▶ _EXTRACT PROVIDED_:

Fair Use in AP Fairey Dispute but not in Cooks Source Magazine Controversy

In writing posts for this blog, I receive helpful feedback from Dee, my partner, and staff members at LexBlog.  In response to my post AP and Fairey Fair Use Dispute Resolved, one of the LexBlog staff members asked me how the AP/Fairey fair use situation differs from the Cooks Source Magazine controversy.  The specific question was whether my argument in the AP/Fairey post that Fairey created the market for the AP photo is valid when the editor of the Cooks Source Magazine was severely criticized online for copying a web article, editing it to improve it and publishing it in the magazine without permission.  The editor of Cooks Source Magazine arguably created a greater market for the web article.  The argument that the editor of Cooks Source Magazine helped the writer by copying her online article is invalid as a defense to copyright infringement, so why is a similar argument in the AP/Fairey case not also invalid?

For readers unfamiliar with the Cooks Source Magazine controversy, Caitlin Fitzsimmons provides a nice description in Cooks Source Magazine Forced to Close, Following Facebook Backlash.  Monica Gaudio posted a story called A Tale of Two Tarts  on the Gode Cookery website.  She discovered that Cooks Source Magazine republished the article without her permission.  When Ms. Gaudio contacted Judith Griggs, the editor of Cooks Source Magazine, about the infringement, she was told that content on the web is in the public domain and she should compensate Ms. Griggs for editing the story.  This account of the story was posted by Ms. Gaudio on her blog under Copyright Infringement and Me.  Ms. Griggs and the magazine became the subject of enough negative reaction on the Internet that the magazine lost advertisers and was forced to go out of business.

Ms. Gaudio points out on her blog that the Gode Cookery webpage displays a copyright notice.  A writing on the Internet is protected by copyright law even though it does not display a copyright notice.  Copyright is created by the act of fixing an original work in any tangible medium of expression, such as posting an article on a website.  The use of a copyright notice has the benefit of eliminating the innocent infringer defense.  For example, the copier cannot credibly argue that she thought the copied work was in the public domain if it contains a copyright notice.  Most of the material posted on the Internet is not in the public domain.  The general rule for copying material from the Internet is that if you didn’t write it, the copyright belongs to someone else and that if you want to repost it or republish it without infringing the copyright, you need to get permission.

Getting back to the question from the first paragraph, how is it that creating the market for a copyrighted work is a valid argument in the AP/Fairey case but not in the Cooks Source Magazine controversy?  There are some important differences between the two cases.  Firstly, the Cooks Source editor admitted copying Gaudio’s article and did not claim fair use.  Instead, she reportedly made the outrageous claim that material posted on the web is in the public domain.  Secondly, in a fair use case, the statute requires the court to consider “the effect of the use upon the potential market for or value of the copyrighted work.”  So in a fair use case, arguing that the copier created the market for the original work is a valid argument, as the court is required to examine the market for the original work.

▶ _WRITTEN REQUEST_: Carry on the blog post comparing fair use in the AP/Fairey dispute and the Cooks Source controversy, picking up right after its final sentence. You can set the records aside; they aren't required for this work.

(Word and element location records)

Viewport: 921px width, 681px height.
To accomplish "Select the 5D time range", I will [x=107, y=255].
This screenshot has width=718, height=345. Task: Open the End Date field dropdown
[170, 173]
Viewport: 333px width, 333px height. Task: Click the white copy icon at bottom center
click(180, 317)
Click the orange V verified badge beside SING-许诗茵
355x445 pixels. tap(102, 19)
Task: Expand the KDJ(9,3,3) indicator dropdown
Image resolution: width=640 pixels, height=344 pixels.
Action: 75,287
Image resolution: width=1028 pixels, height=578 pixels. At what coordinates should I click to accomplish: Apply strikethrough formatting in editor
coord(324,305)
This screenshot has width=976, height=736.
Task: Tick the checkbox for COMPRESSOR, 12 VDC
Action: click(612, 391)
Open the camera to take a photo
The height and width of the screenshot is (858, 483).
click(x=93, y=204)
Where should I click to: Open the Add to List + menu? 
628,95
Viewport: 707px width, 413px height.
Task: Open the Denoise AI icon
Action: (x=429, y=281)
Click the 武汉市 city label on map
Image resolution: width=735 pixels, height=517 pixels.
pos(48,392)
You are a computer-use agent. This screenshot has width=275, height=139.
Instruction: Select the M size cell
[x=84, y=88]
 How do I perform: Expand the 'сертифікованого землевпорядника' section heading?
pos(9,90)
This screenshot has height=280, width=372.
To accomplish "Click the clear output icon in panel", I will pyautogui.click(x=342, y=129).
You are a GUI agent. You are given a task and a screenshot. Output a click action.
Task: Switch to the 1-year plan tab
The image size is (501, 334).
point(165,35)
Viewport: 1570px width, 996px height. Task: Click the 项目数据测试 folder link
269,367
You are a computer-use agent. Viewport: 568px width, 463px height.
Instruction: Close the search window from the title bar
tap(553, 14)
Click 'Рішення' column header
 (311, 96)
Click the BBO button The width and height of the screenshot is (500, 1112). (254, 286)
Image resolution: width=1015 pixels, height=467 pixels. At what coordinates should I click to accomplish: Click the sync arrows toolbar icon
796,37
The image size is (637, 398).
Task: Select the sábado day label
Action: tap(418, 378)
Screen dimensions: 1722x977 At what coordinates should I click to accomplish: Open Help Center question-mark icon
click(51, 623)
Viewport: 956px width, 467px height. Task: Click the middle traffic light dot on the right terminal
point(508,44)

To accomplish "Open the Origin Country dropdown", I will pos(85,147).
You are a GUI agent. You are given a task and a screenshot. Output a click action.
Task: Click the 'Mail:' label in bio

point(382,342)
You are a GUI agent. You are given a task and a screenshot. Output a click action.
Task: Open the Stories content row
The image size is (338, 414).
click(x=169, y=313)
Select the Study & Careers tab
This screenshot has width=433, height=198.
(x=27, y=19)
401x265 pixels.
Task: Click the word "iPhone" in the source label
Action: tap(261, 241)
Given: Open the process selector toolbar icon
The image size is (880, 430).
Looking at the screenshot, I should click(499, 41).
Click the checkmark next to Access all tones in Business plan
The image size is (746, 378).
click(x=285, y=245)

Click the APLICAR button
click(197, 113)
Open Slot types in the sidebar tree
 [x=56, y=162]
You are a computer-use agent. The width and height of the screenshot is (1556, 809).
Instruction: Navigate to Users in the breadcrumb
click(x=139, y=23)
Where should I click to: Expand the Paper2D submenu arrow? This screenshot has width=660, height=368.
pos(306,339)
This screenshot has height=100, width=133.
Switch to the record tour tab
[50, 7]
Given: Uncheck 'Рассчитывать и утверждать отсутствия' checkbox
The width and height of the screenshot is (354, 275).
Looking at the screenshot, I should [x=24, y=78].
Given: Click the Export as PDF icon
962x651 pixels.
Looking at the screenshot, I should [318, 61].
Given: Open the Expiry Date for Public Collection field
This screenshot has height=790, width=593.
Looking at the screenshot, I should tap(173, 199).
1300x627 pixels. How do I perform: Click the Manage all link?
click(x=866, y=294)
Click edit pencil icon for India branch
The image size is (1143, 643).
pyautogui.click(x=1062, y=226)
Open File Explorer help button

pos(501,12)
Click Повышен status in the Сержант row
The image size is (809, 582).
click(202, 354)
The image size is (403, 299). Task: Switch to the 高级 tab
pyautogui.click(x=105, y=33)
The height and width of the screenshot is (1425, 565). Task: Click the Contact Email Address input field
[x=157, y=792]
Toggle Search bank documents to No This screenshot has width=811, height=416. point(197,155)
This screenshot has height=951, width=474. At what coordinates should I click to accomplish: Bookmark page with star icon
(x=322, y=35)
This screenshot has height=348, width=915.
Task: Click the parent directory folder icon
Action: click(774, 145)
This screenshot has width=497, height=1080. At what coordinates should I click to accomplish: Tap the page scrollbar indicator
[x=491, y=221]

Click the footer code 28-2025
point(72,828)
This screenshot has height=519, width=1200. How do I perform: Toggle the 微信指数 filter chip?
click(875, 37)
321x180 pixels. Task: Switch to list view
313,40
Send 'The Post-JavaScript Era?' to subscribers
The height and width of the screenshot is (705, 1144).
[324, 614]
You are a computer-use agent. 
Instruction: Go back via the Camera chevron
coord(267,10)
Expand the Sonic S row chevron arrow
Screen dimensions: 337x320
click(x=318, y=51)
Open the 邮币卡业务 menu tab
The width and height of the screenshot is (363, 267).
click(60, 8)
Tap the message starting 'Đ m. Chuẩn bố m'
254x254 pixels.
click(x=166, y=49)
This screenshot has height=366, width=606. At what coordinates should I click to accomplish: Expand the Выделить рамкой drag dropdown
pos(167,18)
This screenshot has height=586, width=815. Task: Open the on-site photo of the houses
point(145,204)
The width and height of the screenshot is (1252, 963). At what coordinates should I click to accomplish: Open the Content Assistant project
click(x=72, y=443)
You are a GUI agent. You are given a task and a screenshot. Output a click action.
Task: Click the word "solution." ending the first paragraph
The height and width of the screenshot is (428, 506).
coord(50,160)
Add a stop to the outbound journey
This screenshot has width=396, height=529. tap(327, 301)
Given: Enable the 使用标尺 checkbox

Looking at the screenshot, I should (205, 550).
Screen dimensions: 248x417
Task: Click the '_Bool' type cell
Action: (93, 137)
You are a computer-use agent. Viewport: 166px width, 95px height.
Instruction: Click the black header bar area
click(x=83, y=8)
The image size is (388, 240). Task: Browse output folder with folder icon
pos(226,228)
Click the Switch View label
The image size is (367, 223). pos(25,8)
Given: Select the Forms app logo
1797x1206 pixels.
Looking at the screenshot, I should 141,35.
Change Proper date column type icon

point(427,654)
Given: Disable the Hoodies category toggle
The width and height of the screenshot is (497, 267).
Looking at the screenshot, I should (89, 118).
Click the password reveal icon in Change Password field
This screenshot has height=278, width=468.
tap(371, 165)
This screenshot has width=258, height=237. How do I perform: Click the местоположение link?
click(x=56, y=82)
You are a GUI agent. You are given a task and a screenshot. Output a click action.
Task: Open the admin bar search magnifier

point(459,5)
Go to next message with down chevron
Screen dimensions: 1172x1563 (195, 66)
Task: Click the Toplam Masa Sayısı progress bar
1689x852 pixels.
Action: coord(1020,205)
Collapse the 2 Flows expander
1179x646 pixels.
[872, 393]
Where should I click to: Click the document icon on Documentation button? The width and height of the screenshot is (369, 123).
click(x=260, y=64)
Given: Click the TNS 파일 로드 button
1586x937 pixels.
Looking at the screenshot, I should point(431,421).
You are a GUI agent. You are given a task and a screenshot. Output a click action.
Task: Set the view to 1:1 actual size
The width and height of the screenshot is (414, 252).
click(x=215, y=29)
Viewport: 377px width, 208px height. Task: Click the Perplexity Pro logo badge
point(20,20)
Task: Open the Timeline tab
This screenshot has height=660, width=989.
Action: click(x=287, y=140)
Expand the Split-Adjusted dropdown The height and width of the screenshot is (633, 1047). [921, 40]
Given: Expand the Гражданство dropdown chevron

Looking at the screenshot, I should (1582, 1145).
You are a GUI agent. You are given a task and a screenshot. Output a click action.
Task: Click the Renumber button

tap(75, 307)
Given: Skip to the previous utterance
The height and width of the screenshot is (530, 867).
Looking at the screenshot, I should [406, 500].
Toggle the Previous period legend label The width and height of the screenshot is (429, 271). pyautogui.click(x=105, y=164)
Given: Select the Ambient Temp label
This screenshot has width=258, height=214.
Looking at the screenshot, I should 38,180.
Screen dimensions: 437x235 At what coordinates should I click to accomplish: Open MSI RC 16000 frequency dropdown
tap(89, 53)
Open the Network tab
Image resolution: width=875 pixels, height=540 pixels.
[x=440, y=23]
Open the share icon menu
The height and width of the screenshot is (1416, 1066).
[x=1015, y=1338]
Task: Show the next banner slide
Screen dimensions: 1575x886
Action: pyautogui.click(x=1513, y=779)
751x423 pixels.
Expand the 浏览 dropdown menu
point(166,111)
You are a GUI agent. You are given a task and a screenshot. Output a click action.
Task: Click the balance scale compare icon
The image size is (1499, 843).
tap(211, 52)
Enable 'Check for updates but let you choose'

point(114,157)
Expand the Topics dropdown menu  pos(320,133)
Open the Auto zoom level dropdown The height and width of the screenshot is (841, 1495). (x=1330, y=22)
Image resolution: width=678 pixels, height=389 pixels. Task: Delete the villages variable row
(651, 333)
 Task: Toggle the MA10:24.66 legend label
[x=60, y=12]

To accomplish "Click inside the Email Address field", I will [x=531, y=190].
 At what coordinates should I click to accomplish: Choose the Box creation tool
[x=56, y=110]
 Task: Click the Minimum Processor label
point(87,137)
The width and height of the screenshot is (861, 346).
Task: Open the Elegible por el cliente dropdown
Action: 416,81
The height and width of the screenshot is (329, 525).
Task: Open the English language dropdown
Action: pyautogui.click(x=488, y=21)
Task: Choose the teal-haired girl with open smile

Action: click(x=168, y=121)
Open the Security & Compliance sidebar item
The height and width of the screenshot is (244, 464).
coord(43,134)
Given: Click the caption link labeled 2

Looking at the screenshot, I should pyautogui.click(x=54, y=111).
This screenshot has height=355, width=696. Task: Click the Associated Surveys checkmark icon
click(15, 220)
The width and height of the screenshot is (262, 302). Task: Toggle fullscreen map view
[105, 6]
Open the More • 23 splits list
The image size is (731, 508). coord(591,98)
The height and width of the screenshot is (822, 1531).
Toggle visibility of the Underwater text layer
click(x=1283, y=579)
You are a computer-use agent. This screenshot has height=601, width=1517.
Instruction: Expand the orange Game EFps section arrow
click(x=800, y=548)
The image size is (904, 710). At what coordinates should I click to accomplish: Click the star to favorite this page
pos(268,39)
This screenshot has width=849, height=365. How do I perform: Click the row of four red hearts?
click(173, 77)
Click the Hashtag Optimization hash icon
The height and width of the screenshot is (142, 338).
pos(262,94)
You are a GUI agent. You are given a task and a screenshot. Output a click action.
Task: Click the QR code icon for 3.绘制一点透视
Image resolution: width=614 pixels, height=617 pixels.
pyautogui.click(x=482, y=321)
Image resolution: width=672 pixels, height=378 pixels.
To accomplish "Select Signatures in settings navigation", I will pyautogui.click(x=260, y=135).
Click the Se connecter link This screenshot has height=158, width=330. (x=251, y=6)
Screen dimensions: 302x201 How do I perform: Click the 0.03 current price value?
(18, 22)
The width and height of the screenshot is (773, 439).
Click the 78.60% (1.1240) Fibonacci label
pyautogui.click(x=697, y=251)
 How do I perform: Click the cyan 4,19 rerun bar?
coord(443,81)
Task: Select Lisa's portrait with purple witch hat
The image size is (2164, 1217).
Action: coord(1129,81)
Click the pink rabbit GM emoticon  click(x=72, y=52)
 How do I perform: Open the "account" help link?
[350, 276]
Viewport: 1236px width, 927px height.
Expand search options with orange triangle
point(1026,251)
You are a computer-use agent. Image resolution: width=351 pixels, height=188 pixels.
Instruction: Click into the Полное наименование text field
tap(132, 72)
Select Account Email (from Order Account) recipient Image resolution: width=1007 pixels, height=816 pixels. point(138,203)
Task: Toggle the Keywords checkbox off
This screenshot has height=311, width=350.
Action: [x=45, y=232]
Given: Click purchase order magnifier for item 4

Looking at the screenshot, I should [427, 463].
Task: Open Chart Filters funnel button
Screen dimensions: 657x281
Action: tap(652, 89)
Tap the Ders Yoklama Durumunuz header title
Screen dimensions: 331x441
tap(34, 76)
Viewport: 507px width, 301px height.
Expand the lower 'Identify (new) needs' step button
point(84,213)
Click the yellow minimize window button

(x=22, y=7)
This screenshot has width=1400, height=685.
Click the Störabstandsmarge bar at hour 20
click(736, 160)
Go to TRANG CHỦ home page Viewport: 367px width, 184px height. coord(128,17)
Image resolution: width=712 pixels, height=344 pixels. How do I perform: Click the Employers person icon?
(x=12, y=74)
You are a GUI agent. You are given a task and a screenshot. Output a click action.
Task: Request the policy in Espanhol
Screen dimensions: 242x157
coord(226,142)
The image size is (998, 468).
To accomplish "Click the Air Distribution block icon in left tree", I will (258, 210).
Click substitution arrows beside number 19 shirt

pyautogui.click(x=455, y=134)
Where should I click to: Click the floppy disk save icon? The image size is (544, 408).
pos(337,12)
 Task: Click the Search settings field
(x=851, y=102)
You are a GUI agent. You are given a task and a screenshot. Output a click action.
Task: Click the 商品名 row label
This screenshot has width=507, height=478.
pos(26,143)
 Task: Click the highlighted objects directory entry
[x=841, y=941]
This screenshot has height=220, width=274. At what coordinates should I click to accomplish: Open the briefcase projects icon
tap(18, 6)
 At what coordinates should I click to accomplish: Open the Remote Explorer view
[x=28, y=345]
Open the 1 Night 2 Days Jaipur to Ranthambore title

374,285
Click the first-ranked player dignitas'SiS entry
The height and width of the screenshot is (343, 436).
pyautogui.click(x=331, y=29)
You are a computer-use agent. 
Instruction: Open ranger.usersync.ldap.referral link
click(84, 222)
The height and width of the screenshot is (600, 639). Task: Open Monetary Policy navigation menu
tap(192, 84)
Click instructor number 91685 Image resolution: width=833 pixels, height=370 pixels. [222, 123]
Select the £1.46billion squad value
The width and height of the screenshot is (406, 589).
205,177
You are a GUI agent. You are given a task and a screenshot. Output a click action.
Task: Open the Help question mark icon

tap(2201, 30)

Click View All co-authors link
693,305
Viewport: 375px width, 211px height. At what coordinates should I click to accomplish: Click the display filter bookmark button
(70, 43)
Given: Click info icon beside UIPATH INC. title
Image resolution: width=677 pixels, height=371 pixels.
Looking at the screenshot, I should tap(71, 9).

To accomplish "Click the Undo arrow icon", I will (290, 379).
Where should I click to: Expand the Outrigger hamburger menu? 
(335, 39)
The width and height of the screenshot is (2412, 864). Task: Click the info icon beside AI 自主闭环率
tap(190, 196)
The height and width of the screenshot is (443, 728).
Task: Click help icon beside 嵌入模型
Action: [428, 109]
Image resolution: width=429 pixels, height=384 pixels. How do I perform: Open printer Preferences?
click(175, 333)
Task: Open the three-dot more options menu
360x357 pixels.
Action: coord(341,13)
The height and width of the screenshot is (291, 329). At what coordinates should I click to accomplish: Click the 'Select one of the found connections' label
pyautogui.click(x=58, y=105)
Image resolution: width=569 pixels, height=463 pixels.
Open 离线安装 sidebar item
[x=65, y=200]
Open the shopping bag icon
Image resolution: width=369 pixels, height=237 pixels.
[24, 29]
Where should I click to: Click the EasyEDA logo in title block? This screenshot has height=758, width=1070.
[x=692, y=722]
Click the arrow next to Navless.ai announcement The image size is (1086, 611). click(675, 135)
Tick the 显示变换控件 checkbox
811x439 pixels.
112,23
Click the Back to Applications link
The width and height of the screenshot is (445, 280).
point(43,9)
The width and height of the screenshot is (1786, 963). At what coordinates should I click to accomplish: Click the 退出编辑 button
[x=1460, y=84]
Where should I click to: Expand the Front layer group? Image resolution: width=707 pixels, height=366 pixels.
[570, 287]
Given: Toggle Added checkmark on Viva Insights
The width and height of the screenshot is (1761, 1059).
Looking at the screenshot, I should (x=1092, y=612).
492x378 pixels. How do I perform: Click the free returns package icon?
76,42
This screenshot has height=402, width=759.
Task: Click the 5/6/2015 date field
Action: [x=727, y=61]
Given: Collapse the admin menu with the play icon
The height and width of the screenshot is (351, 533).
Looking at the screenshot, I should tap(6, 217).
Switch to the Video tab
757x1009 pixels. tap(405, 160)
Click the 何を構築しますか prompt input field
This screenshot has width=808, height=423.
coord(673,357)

▶ _THE RESPONSE_:
What makes a case a fair use case?  It starts off with the alleged infringer claiming fair use.  Fair use is not merely copying, but creating a derivative work.  A derivative work is based on a preexisting work and involves recasting, transforming or adapting the preexisting work.  Creating a derivative work is one of the exclusive rights reserved to the copyright owner.  Fair use is a defense to copyright infringement, hence the name of the fair use statute:  “Limitations on exclusive rights:  Fair use.” 

Fair use is not an available defense for the Cooks Source editor, as she argued that the web article was in the public domain.  The fair use defense does not apply unless there is first an infringement.  If something is in the public domain, it is not copyrightable and the Copyright Act does not apply.  There can be no copyright infringement of a work in the public domain.  In the AP/Fairey case, Fairey made an AP photo of Obama into a stylized poster.  Whether Fairey’s transformation of the AP photo into a new work was sufficient to gain the protection of the fair use statute is the unanswered question from the AP/Fairey case.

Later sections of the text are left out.